La Fashion Week parisienne entre dans le vif du sujet mardi avec deux temps forts attendus : le deuxième défilé féminin de Jonathan Anderson pour Dior et le show d'Anthony Vaccarello pour Saint Laurent. La semaine de la mode, dédiée à l'automne-hiver 2026, se poursuit malgré le contexte international tendu lié à la guerre au Moyen-Orient.
Jonathan Anderson impose sa grammaire chez Dior
Le défilé Dior est prévu à 14 h 30 autour du bassin de l'Octogone, dans le jardin des Tuileries. Jonathan Anderson, ancien directeur artistique de Loewe, est devenu en juin 2025 le premier styliste depuis Christian Dior à superviser les trois lignes de la maison phare de LVMH, tout en dirigeant sa propre marque JW Anderson et une collaboration avec Uniqlo.

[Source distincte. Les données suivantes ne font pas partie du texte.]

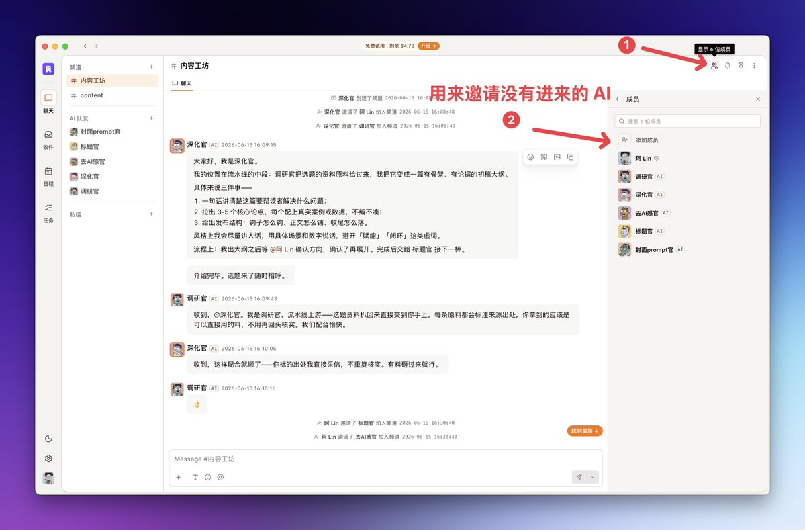Toggle dark mode moon icon
805x530 pixels.
point(48,439)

« Dior, c'est une maison très codée, comme Chanel : il y a une grammaire Dior et je trouve qu'il la respecte tout en la twistant avec talent », explique Pierre Groppo, rédacteur en chef mode et lifestyle de Vanity Fair France. Après une première collection femme accueillie de façon mesurée en octobre, puis un défilé haute couture aristo-punk très floral fin janvier, Anderson présente un vestiaire qui se distingue nettement de ses précédentes lignes.
Son défilé de prêt-à-porter sest révélé
« Son défilé de prêt-à-porter s'est révélé très différent de la haute couture et même de l'homme », souligne Jeanne le Bault, rédactrice en chef mode de Marie-Claire. L'invitation du défilé, deux chaises de jardin vertes miniatures typiques des Tuileries, annonce un hommage à l'amour de Christian Dior pour la nature.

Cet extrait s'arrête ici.